His hand trembled for a brief second.

He crushed the feeling, stuffing it down like he always did.

Emotion was a liability.

He stepped into the room, staring at the boy.

Malnourished. Pale. Hair matted with dried blood. His eyes were cold—not broken, but empty, like something already gone.

"You're coming with me," Ren muttered.

The boy didn't move.

Ren crouched to grab him—

"Did you do this?"

but the boy just sat there and said nothing.

"Tch—fuckin' brat."

He grabbed the boy by the back of his shirt and shoved him into the canvas duffel, ignoring the kicking and struggling.

"You'll live. For now."

He zipped the bag closed, slung it over his back, and walked out of the room.

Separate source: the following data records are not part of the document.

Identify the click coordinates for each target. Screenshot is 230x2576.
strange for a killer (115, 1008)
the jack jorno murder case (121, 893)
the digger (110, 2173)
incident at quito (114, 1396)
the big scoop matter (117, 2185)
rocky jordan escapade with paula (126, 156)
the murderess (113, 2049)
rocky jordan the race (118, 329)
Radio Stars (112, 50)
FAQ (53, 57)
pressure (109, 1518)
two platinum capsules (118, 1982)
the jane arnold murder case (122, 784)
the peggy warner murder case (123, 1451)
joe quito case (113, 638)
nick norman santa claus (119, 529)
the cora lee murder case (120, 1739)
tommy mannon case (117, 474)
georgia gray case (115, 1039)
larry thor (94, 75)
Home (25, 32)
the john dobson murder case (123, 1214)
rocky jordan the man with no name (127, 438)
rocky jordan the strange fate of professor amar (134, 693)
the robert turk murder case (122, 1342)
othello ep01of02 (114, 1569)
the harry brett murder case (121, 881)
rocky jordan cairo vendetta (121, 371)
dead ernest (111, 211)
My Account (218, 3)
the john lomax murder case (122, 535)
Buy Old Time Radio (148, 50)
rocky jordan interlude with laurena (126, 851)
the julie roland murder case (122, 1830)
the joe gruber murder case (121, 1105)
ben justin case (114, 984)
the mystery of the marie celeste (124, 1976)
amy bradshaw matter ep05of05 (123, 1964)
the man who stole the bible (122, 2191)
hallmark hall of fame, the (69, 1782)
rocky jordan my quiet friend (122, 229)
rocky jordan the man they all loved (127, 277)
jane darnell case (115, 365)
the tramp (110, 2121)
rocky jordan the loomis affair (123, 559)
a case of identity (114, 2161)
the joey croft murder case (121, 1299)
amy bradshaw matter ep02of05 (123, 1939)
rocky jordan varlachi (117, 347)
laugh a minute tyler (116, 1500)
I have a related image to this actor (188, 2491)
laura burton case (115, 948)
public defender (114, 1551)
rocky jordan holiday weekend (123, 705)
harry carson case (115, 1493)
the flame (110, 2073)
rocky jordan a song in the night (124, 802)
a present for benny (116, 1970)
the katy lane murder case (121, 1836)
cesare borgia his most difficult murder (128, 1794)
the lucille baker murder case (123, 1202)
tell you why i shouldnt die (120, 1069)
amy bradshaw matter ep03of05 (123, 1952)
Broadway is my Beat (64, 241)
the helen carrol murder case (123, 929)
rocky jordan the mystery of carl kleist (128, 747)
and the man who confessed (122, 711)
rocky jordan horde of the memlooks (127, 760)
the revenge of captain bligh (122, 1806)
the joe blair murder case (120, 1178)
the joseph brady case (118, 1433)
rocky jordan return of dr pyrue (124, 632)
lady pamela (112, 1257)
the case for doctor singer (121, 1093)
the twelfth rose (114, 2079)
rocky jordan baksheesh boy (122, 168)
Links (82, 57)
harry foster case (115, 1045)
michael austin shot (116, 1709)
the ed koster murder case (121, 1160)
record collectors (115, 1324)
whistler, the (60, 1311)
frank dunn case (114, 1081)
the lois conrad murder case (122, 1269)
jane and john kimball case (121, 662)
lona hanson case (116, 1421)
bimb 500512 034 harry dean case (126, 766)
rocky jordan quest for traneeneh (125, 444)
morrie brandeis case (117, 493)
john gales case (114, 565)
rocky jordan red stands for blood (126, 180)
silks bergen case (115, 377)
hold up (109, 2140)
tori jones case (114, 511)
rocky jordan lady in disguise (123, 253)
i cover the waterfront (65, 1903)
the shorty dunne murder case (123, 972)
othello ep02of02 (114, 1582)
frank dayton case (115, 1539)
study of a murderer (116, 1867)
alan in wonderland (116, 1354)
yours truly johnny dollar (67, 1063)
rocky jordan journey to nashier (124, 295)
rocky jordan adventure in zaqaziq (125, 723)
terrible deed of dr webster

Back through the warehouse.

Back through the blood.

Back into the night.

But something lingered in his mind.

That memory.

That boy in the blood.

And as he walked into the shadows, his jaw clenched, his voice low:

"What the fuck… was that?"

He didn't care about the boy. Not really.

But whatever this was—it was getting deeper.

And for the first time in a long time, something unsettled him.

But there was no turning back.

If this boy led him to Y, then every drop of blood spilled tonight was worth it.